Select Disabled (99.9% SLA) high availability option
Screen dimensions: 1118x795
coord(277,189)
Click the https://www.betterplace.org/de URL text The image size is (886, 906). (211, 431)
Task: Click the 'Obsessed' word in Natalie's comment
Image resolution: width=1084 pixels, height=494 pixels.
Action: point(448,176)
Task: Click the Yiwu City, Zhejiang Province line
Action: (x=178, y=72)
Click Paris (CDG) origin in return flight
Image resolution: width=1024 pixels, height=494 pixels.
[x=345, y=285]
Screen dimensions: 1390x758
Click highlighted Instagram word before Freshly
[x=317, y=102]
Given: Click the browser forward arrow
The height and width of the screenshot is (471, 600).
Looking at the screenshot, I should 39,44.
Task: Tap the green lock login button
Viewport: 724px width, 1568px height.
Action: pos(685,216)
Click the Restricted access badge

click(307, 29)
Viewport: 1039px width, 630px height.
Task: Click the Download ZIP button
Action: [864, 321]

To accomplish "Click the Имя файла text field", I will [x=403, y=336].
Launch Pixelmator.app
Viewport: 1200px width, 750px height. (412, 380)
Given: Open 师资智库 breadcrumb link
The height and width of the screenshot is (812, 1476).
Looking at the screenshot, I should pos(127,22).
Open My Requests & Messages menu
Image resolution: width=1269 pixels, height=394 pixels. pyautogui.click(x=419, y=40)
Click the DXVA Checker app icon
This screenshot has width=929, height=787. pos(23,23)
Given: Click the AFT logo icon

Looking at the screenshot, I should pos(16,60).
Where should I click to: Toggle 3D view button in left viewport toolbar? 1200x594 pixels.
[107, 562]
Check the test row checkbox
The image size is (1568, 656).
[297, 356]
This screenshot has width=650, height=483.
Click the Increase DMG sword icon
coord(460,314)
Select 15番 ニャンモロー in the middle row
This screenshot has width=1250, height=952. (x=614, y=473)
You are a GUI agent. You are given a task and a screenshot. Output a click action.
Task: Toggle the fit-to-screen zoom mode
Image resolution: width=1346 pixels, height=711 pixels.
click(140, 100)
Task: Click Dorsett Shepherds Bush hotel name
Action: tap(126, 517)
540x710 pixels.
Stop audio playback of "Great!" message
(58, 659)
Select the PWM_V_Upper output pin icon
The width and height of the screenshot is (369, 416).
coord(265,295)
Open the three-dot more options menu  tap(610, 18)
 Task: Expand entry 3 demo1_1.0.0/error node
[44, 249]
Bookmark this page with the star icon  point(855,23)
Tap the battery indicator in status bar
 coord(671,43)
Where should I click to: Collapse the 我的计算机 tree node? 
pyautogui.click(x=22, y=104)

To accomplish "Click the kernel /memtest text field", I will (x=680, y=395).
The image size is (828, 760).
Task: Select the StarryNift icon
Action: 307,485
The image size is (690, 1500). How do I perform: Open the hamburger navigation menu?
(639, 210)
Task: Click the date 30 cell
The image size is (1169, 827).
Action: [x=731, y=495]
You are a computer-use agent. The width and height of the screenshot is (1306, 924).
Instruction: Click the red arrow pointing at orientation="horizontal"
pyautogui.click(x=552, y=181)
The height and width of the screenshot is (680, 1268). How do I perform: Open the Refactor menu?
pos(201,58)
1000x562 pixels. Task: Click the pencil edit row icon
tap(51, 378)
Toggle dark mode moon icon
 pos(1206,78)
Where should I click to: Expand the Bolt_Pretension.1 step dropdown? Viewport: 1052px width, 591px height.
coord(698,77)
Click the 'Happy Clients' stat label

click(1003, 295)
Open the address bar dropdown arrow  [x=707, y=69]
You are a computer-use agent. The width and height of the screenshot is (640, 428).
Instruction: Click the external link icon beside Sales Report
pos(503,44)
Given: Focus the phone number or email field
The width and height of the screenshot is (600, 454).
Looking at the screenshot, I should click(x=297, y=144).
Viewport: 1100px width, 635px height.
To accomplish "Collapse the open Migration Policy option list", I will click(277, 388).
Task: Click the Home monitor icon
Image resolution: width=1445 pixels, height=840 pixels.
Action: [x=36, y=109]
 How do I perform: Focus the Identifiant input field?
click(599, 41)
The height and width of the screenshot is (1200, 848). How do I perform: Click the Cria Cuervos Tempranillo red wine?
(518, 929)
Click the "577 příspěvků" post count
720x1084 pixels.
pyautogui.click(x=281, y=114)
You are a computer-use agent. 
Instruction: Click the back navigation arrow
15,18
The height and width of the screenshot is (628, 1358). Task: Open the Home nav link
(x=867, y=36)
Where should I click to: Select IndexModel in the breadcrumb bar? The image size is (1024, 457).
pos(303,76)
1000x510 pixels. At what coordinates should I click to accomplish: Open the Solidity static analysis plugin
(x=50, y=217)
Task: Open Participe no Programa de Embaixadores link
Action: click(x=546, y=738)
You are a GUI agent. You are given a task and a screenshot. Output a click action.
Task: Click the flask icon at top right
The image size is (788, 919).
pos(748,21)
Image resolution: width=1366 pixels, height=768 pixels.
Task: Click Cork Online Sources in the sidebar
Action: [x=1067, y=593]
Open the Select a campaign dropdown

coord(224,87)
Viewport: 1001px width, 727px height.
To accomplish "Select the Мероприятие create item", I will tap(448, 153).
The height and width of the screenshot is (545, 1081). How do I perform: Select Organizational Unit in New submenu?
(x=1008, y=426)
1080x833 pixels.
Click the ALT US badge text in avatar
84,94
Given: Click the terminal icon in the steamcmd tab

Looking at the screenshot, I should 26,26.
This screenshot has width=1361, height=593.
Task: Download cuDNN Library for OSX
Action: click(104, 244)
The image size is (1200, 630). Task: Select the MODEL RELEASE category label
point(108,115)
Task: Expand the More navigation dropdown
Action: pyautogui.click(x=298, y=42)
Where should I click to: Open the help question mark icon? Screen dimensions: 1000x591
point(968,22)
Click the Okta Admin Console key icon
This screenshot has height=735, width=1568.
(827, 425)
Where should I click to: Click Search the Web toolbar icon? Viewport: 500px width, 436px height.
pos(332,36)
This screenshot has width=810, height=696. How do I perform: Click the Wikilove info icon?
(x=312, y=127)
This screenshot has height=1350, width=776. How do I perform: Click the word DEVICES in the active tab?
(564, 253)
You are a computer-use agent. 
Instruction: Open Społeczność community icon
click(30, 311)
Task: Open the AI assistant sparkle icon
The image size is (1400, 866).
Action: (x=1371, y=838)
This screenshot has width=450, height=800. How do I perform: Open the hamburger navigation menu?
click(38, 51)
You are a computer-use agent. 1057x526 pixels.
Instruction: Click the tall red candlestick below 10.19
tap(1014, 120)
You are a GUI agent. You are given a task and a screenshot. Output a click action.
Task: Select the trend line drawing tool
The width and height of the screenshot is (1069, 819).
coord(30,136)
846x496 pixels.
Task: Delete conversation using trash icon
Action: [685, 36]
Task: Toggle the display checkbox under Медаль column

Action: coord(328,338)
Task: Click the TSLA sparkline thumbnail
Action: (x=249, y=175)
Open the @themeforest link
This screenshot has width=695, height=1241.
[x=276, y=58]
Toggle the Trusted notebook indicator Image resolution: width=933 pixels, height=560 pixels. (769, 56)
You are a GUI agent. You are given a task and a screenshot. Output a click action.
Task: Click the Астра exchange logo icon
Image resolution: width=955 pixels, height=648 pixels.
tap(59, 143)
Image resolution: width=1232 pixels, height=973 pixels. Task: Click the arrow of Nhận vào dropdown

**WHAT YOU ARE ASKED TO DO**
The answer must be a verbatim transcription of the entries above, from the first line through the line that contains "Task: Toggle the fit-to-screen zoom mode", and nothing more.

**WRITTEN ANSWER**
Select Disabled (99.9% SLA) high availability option
Screen dimensions: 1118x795
coord(277,189)
Click the https://www.betterplace.org/de URL text The image size is (886, 906). (211, 431)
Task: Click the 'Obsessed' word in Natalie's comment
Image resolution: width=1084 pixels, height=494 pixels.
Action: point(448,176)
Task: Click the Yiwu City, Zhejiang Province line
Action: (x=178, y=72)
Click Paris (CDG) origin in return flight
Image resolution: width=1024 pixels, height=494 pixels.
[x=345, y=285]
Screen dimensions: 1390x758
Click highlighted Instagram word before Freshly
[x=317, y=102]
Given: Click the browser forward arrow
The height and width of the screenshot is (471, 600).
Looking at the screenshot, I should 39,44.
Task: Tap the green lock login button
Viewport: 724px width, 1568px height.
Action: pos(685,216)
Click the Restricted access badge

click(307, 29)
Viewport: 1039px width, 630px height.
Task: Click the Download ZIP button
Action: [864, 321]

To accomplish "Click the Имя файла text field", I will [x=403, y=336].
Launch Pixelmator.app
Viewport: 1200px width, 750px height. (412, 380)
Given: Open 师资智库 breadcrumb link
The height and width of the screenshot is (812, 1476).
Looking at the screenshot, I should pos(127,22).
Open My Requests & Messages menu
Image resolution: width=1269 pixels, height=394 pixels. pyautogui.click(x=419, y=40)
Click the DXVA Checker app icon
This screenshot has width=929, height=787. pos(23,23)
Given: Click the AFT logo icon

Looking at the screenshot, I should pos(16,60).
Where should I click to: Toggle 3D view button in left viewport toolbar? 1200x594 pixels.
[107, 562]
Check the test row checkbox
The image size is (1568, 656).
[297, 356]
This screenshot has width=650, height=483.
Click the Increase DMG sword icon
coord(460,314)
Select 15番 ニャンモロー in the middle row
This screenshot has width=1250, height=952. (x=614, y=473)
You are a GUI agent. You are given a task and a screenshot. Output a click action.
Task: Toggle the fit-to-screen zoom mode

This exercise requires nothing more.